## PASSAGE PROVIDED
*** Begin section ***
LloydsPharmacyIreland operates a system known as MyMed, which, in the case of a four-week drug supply, involves putting a patient’s medication into four separate compartmentalised trays, one for each seven-day period. The drugs are all supplied to a patient in a single visit to the pharmacy.

Lloyds claims it is entitled in such a case to both the first dispensation fee of €5 and three additional phased dispensing fees of €3.27 each.

The HSE, however, contends that when all medication is dispensed to a patient on the same date, Lloyds is entitled only to the €5 dispensing fee per prescription item.

Concerns within the HSE were raised when it became aware of a notice from Lloyds head office to its pharmacies, entitled “MyMed Profitability”. The notice said: “Wondering why we’re obsessed with MyMedding?!” and included a graphic which it said “should show you why it’s so important to hit your target. And why it’s even better to hit your target early so you can make a real dent on your overall profitability for the year.”

The notice said the graphic illustrated “the difference in fees between a MyMed and normal dispensing”.

The graphic showed that for five items dispensed for the “regular fee” of €5 each, the total fees would be €25. On another line, the graphic showed that the regular fee of €5 for five items, plus 15 phased fees of €3.27, would result in total fees of €74.05. This would result in an additional €588.60 in dispensing fees for such a MyMed patient in a year, it stated.

Elsewhere, under the graphic, the notice stated: “MyMed increases our dispensing fees by 66%!”

When the HSE wrote to Lloyds about the issue, the pharmacist’s solicitors said they were instructed the MyMed system involved considerable resources and “dramatically increases the time it takes to prepare the prescribed medication for dispensing to patients”. They said Lloyds took the view the process “clearly involves the assembly of four separate weeks’ supply of medication, each of which require to be checked individually and amounts to the dispensing of medication on a phased basis, notwithstanding that all four trays may be supplied to the patient at the one time”.

They added: “It is on this basis that our client claims the additional phased dispensing fees.”

The HSE wrote to Lloyds earlier this month after receiving allegations from a whistleblower and after an inspection last July of certain pharmacies.

The HSE declined to comment on the matter as there was an investigation underway.

A spokeswoman said pharmacists were entitle to claim a fee for each tranche of medicines dispensed. They could claim an additional fee for phased dispensing “in certain narrow circumstances” relating to patient safety or the shelf-life of medicines.
*** End section ***
## PROMPT 1
Reproduce verbatim the stretch of the passage on the Lloyds MyMed fee dispute from "LloydsPharmacyIreland operates a" through "per prescription item.".
## PROMPT 2
In the passage on the Lloyds MyMed fee dispute, what was the title of the notice that Lloyds head office sent to its pharmacies?

## DATASET EXCERPT
*** Begin section ***
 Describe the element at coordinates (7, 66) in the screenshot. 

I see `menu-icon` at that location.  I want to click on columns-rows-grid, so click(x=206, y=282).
*** End section ***
## ANSWER 1
LloydsPharmacyIreland operates a system known as MyMed, which, in the case of a four-week drug supply, involves putting a patient’s medication into four separate compartmentalised trays, one for each seven-day period. The drugs are all supplied to a patient in a single visit to the pharmacy.

Lloyds claims it is entitled in such a case to both the first dispensation fee of €5 and three additional phased dispensing fees of €3.27 each.

The HSE, however, contends that when all medication is dispensed to a patient on the same date, Lloyds is entitled only to the €5 dispensing fee per prescription item.

## ANSWER 2
“MyMed Profitability”